We will include the discussion above in the revision as suggested.

[1] Yang, Adam X., et al. "Bayesian Low-rank Adaptation for Large Language Models." ICLR 2024.

Q3. [Novelty of BLoB] (Lm4V)

While using Bayesian methods to address inaccurate uncertainty estimation in neural networks is not new, it is a nontrivial contribution to apply these techniques effectively to Large Language Models (LLMs) and demonstrate their practicality.

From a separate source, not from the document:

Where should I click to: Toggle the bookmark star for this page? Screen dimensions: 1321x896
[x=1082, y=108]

Laplace Approximation (LA) and Variational Inference (VI) are two major approximate Bayesian inference paradigms. While Yang et al. [1] validated LA's effectiveness for LLMs, VI remains unexplored in this context. Our BLoB, as the first representative VI approach on LLMs, addresses this major research gap by demonstrating performance comparable or superior to LAP. As Reviewer AGd6 noted, while "the proposed algorithm seems like a straightforward combination of LoRA and BBB, the paper mentions that certain modifications are necessary for the algorithm to work in practice. These modifications are a core part of the paper's contribution, and they are discussed thoroughly and justified with a mix of theoretical and empirical arguments."

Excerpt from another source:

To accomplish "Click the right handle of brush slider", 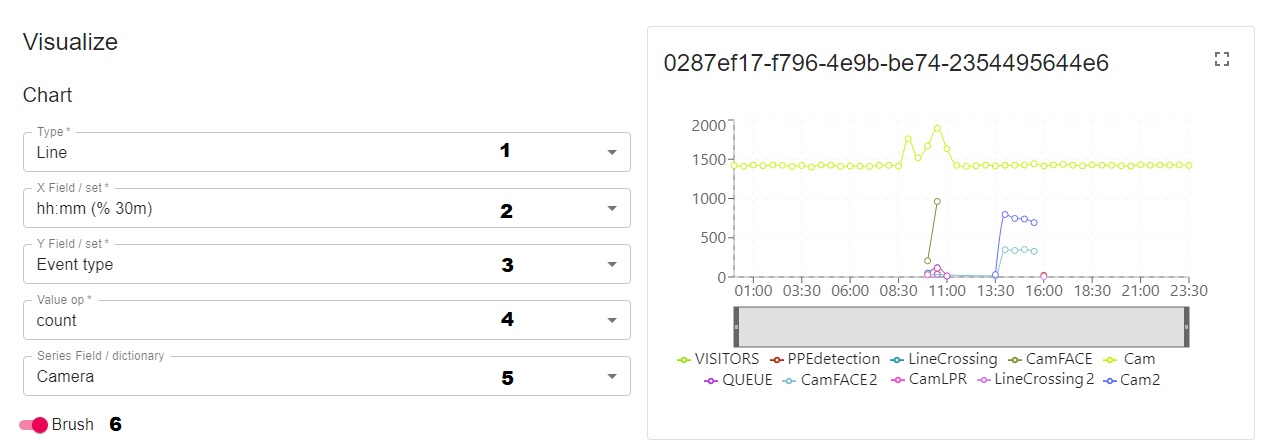I will click(x=1186, y=327).
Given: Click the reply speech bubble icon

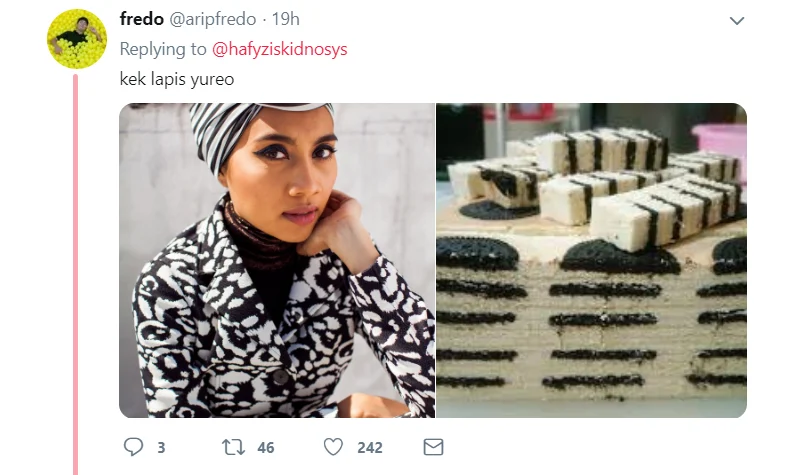Looking at the screenshot, I should 133,447.
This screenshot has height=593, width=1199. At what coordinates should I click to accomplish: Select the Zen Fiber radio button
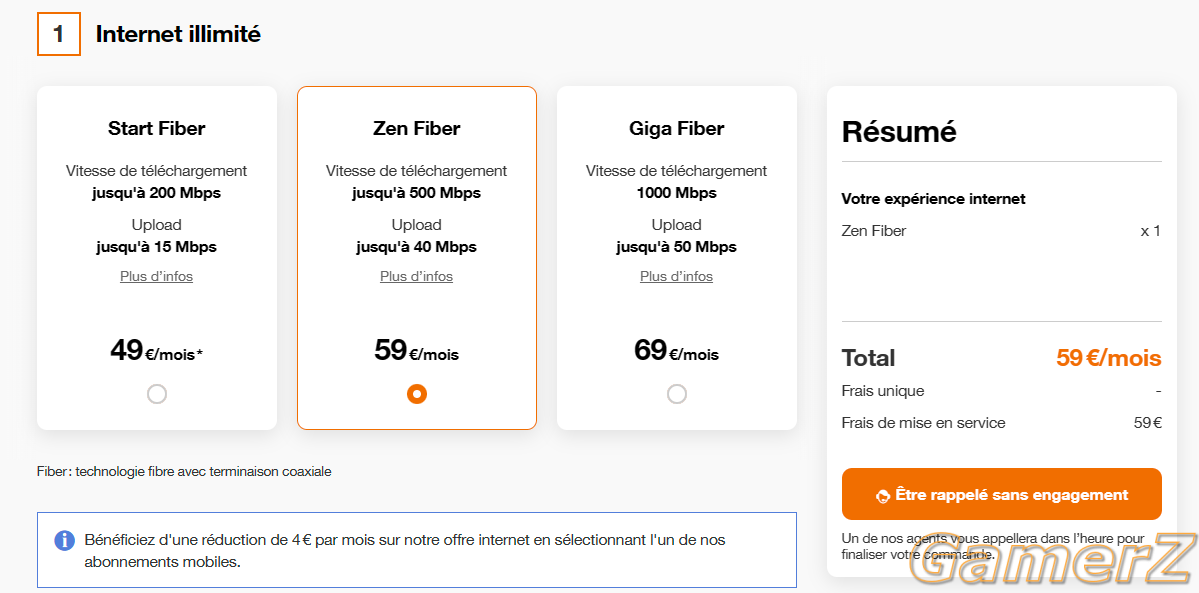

To summarize our BLoB's novel contributions:

  • BLoB is, to our knowledge, the first VI method for LLM fine-tuning; it demonstrates effective uncertainty estimation across diverse datasets.
  • We provide theoretical analysis, proving the feasibility of optimizing the full-weight variational distribution in the low-rank space of weight update matrices, supported by empirical evidence of its effectiveness and efficiency.
  • To address BBB's consistent failures, our BLoB introduces:
    • a novel approximate posterior parameterization method, enabling fast convergence and accurate uncertainty estimation within limited training iterations, and
    • a novel KL re-weighting scheme that effectively balances data likelihood and model complexity during training.

We will include the discussion above in the revision as suggested.

最终决定

The paper proposes an algorithm to learn a (low-rank) variational posterior distribution over (a subset of) LLM weights during fine-tuning by combining Low-Rank Adaptation (LoRA) and Bayes by Backprop (BBB). To make the algorithm work in practice, several nontrivial modifications are introduced, such as certain parameterisations and optimisation strategies. Finally, the proposed method is empirically evaluated on a variety of in-distribution and out-of-distribution benchmarks and compared to relevant baselines.

All reviewers provided accept rating after the author effective rebuttal, but one is “borderline” and two are “weak”. The most quoted strength of this work is the thorough experimental comparison that shows strong results compared to other LORA-based fine-tuning approach. The approach is also simpler that other Bayesian methods.

The most quoted weakness is about the contribution.

  • Reviewer Adn3: “Blob is mean-field Variational inference on LoRA parameters”
  • Reviewer Lm4v: “Novelty is limited compared to Yang et al. [1], which implements a very similar idea via Laplace approximations instead of the Bayes-by-Backprop variational posterior.”

But the author detailed rebuttal show that their method is a substantial progress over the Laplace LoRA, being much more stable and practical. This is confirmed by reviewer AGd6: “While the proposed algorithm seems like a straightforward combination of LoRA and BBB, the paper mentions that certain modifications are necessary for the algorithm to work in practice. These modifications are a core part of the paper's contribution, and they are discussed thoroughly and justified with a mix of theoretical and empirical arguments.”

Reviewers strongly disagree about the presentation, with ratings ranging from 1 (poor) to 4 (excellent). The AC, who is not an expert in LoRA or Bayesian methods, found the paper easy to read and understand.